Because they were correlated with increased disease burden, platelet count and plasma fibrinogen level could be considered to be predictors of surgical outcomes [26, 16]. Ma et al. [4] found that epithelial ovarian cancer patients with thrombocytosis have a greater likelihood of suboptimal cytoreduction (p = 0.035). Another multicenter study reported that an elevated fibrinogen level is associated with the presence of increased postoperative residual tumor mass (p < 0.001), which might be due to the increased operative complexity that results from increased tumor burden. Our study confirmed that both thrombocytosis and hyperfibrinogenemia were correlated with more extensive post-surgical residual disease.

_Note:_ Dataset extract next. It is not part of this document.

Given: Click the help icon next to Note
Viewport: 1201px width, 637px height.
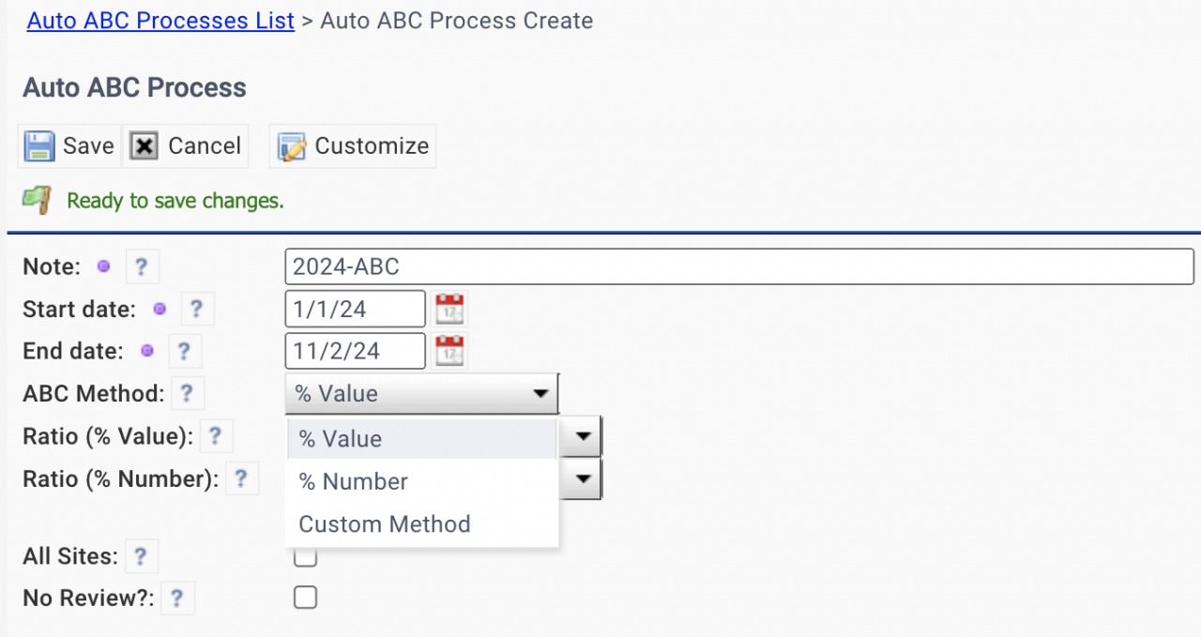Looking at the screenshot, I should (x=141, y=267).
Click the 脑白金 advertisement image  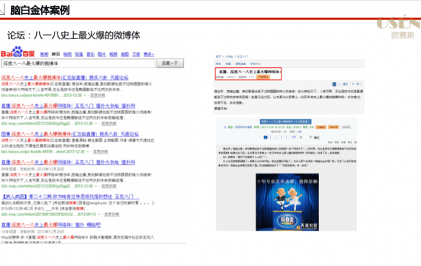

Additionally, we investigated the relationship between hypercoagulability and chemosensitivity in HGSC patients for the first time. We observed that more patients with chemoresistant disease had documented thrombocytosis and hyperfibrinogenemia compared with the chemosensitive patients. Previous studies have demonstrated that coagulation system components can promote tumor growth, angiogenesis, and metastasis and thus interact with cytotoxic drugs [12, 13, 1821]. The response to chemotherapy can be influenced by surgical residual disease, and we have proven that hypercoagulability was associated with more extensive residual disease. Therefore, we investigated the correlation between hypercoagulability and chemosensitivity following stratification by post-surgical residual disease. We found that only hyperfibrinogenemia was associated with chemosensitivity in the R0 and R1 groups and that thrombocytosis was no longer a predictor of chemotherapy response.

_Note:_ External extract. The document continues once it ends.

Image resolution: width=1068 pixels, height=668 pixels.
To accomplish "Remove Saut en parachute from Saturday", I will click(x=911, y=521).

Several previous studies have also shown that platelet count and fibrinogen level are potential prognostic indicators in ovarian cancer patients [26, 11]. Once activated, the coagulation system can directly or indirectly promote disease progression and metastasis and thus lead to poorer prognosis [13, 1922]. Consequently, we confirmed that hyperfibrinogenemia was an independent predictor of poorer OS in HGSC patients; however, we failed to demonstrate the prognostic significance of thrombocytosis. Allensworth et al. [3] proved that thrombocytosis is an independent predictor of PFS but not OS; however, when these authors stratified the patients according to FIGO stage, they found that thrombocytosis was no longer an independent predictor of PFS in the advanced stage (HR = 1.31, 0.99–1.75). Perhaps because the overwhelming majority (91.4 %) of our patients were in the advanced stage, no differences according to thrombocytosis were observed in our study.

The limitation of our study is that it was a retrospective study that depended on accurate documentation, and thus the potential for recall bias existed. Additionally, our center is one of the tertiary referral hospitals in China, and over 90 % of patients in such hospitals have advanced disease. Previous studies have shown that other coagulation biomarkers, including D-dimer and von Willebrand factor, can also reflect disease burden and serve as prognostic predictors [7, 8]. However, these parameters are not routinely examined in our daily work.

Notwithstanding its limitation, this was a mono-institutional retrospective study that included a large number of HGSC patients. This study involved a group of homogenous patients with the same histology who were treated within 9 years and underwent similar surgical procedures and consistent platinum-based chemotherapy regimens. And this could increase the generalizability of our study findings.

Conclusion

In conclusion, our study suggests that both preoperative thrombocytosis and hyperfibrinogenemia reflect tumor burden to some extent and thus are predictive factors of treatment outcomes and that fibrinogen level could be regarded as a prognostic predictor in HGSC patients.